Andrew Reason and his team in Pembrokeshire say their washing machine cleans clothes using less energy and water, and is easy to load.
Reason washing machines currently employs 11 people but is due to expand when full production starts next year.
Mr Reason decided to invent an easy-loading washing machine after injuring his back while playing rugby.
"One day I saw an article in one of the Sunday supplements from a major retailer saying it asked 40,000 people what they wanted from a washing machine," he said.
"At the top of the list was a larger door for easier loading and unloading."
It's about people coming to work and having a shared dream
Mr Reason started sketching plans and came up with a drum which slides out when you open the washing machine door to allow easy access.
"I had already spoken to most of the major manufacturers and they said it was a great concept but we don't really want it now," he said.
"As far as I was concerned, that was enough for me to think that it was really, really good."
As the idea developed, "green" features were added such as automatically weighing the washing to dispense exactly the right amount of water and detergent.
And instead of a concrete base, water acts as ballast and is used for the wash itself.

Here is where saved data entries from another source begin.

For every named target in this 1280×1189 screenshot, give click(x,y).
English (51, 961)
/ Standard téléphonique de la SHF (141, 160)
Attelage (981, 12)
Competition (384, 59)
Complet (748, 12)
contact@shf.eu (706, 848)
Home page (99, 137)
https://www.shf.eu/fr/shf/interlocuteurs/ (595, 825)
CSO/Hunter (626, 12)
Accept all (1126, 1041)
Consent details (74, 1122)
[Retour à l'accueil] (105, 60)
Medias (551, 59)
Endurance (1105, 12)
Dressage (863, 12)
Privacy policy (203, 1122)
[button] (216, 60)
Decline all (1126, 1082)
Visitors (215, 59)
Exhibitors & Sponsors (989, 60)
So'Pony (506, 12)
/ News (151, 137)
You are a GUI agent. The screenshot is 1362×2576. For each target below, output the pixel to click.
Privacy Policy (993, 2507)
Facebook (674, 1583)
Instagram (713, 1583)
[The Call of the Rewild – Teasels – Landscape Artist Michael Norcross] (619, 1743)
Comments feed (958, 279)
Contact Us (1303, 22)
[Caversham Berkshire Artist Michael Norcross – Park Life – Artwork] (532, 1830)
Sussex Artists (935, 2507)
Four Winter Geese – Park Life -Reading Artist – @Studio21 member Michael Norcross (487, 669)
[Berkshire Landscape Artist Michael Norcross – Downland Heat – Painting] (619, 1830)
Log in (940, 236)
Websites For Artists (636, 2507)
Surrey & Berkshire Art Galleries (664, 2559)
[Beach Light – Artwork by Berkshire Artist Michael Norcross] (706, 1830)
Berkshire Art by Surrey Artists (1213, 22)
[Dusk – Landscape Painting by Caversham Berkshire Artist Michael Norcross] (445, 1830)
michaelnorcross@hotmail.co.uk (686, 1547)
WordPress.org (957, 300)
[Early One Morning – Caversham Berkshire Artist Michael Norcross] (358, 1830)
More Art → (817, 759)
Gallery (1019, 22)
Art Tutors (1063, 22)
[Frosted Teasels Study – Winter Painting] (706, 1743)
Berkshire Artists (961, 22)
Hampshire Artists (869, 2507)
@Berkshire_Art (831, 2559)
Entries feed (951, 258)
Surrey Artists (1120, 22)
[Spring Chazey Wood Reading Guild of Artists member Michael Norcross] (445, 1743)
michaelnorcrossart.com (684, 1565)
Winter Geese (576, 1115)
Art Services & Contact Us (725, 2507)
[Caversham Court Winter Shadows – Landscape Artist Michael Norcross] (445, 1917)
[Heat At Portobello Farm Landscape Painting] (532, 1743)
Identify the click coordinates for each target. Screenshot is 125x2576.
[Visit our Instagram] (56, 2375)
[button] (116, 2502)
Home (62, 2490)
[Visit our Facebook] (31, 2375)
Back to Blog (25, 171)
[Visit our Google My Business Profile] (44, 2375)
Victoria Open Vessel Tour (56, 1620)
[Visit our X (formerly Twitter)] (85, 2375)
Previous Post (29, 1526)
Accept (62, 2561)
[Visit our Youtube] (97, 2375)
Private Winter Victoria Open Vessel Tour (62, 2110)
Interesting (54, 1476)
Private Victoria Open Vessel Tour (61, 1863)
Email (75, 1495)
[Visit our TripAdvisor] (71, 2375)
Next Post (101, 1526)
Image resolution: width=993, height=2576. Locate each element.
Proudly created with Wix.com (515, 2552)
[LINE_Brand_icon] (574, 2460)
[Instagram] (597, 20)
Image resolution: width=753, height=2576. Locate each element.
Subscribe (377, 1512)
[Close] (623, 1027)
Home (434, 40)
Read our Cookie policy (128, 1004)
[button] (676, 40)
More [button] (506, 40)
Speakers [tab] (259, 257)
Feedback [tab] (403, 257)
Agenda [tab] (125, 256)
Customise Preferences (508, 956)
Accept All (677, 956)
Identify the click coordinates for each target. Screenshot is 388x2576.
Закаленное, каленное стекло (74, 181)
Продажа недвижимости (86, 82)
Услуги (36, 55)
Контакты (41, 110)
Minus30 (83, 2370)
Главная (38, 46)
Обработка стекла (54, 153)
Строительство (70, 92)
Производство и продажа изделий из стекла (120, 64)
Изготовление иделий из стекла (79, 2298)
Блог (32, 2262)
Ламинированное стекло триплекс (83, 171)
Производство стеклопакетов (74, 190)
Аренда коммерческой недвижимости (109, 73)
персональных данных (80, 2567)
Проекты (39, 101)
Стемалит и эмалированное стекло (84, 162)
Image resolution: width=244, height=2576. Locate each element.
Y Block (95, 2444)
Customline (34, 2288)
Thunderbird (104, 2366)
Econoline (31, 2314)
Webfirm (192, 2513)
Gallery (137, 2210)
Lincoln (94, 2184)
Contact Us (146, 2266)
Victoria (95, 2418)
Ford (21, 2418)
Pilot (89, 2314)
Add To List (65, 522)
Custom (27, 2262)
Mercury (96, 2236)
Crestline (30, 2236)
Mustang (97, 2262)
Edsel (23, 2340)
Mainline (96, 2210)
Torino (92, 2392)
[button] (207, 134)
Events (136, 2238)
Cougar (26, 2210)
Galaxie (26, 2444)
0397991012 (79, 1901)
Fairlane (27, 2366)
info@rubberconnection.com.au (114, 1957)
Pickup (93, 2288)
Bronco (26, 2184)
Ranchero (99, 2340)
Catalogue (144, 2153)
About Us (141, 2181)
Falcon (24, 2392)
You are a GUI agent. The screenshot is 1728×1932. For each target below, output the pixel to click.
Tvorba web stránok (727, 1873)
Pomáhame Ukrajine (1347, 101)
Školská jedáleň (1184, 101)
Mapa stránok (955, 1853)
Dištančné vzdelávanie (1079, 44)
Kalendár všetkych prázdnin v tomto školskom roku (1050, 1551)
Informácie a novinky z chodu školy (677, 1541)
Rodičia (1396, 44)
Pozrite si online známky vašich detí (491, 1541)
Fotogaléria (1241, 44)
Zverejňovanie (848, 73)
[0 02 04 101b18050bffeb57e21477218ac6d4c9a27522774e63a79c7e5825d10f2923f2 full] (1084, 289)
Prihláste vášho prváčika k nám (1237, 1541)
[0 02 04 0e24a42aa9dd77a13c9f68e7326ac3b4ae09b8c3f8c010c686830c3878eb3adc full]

The machines are hand-made in Haverfordwest and are aimed at the premium end of the market with a cost of around £1,200.
The first 200 are being auctioned on the internet but the company aims to build 100,000 more by the end of next year.
A production line is being set up to meet demand which is expected to employ around 150 people.
Mr Reason said Pembrokeshire had inspired his team and would "continue to do so".
"The fact that we're making it here and keeping it here is a driving force for me because this is where I live, it's my home, it's where my colleagues live," he said.
"It's about people coming to work and having a shared dream.
"We know that [with] anything that goes out of this factory, we know how it's being made, how it's being assembled."
Washing machine production in Wales has suffered two major blows this year with the loss of production at the Hoover plant in Merthyr Tydfil and the planned closure of the Indesit factory in Bodelwyddan, Denbighshire.